We proposed a novel flow-based encoder-decoder network to detect a human head and shoulders from a video and remove the background to create elegant media for videoconferencing and virtual reality applications.

This is the repository to the paper Flow-based Video Segmentation for Human Head and Shoulders by Zijian Kuang and Xinran Tie.

Getting Started

You will need Python 3.6 and the packages specified in requirements.txt. We recommend setting up a virtual environment with pip and installing the packages there. The correlation layer is implemented in CUDA using CuPy, which is why CuPy is a required dependency. It can be installed using pip install cupy or alternatively using one of the provided binary packages as outlined in the CuPy repository.

Install packages with:

$ pip install -r requirements.txt

Or install with for Windows as per PyTorch official site:

$ pip install torch===1.6.0 torchvision===0.7.0 -f https://download.pytorch.org/whl/torch_stable.html
$ pip install -r requirements.txt

Dataset

We created our own video segmentation dataset. The dataset includes four online conference style green screen videos. We extracted the data from video and generated ground truth mask for each character, and then we applied virtual background to the frames as our training/testing dataset.
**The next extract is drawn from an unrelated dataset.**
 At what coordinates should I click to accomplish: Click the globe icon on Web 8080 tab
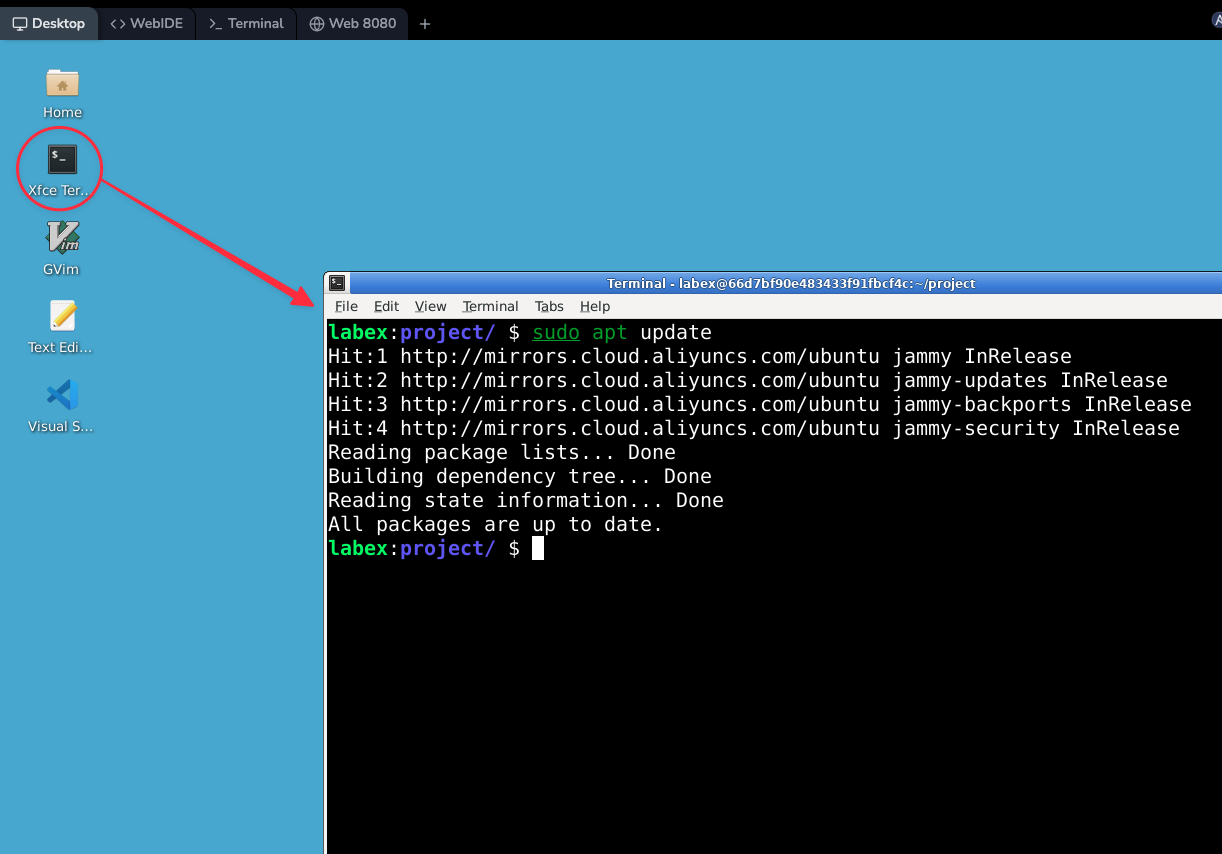click(319, 23)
You can download the dataset from this link . The data examples are shown as below:

Input image 1:	Input image 2:
Ground truth 1:	Ground truth 2:

To use our code to generate more video segmentation data and groudtruth, you can use the functions in dataset_generator.py

Configure and Run the Code

To train our model:

Create folder structure like the example shows in the picture below, and then dump the training data into the original_training folder, and dump the ground truth data into the ground_truth_training folder:

Run the training code:

python funet_train.py

optional arguments:
  -h, --help            show this help message and exit
  -e E, --epochs E      Number of epochs (default: 10)
  -b [B], --batch-size [B]
                        Batch size (default: 1)
  -l [LR], --learning-rate [LR]
                        Learning rate (default: 0.0001)
  -f LOAD, --load LOAD  Load model from a .pth file (default: False)
  -s SCALE, --scale SCALE
                        Downscaling factor of the dataset (default: 1)
  -v VAL, --validation VAL
                        Percent of the data that is used as validation (0-100)
                        (default: 20.0)
  -g GPU, --gpu GPU     Set the gpu for cuda (default: 0)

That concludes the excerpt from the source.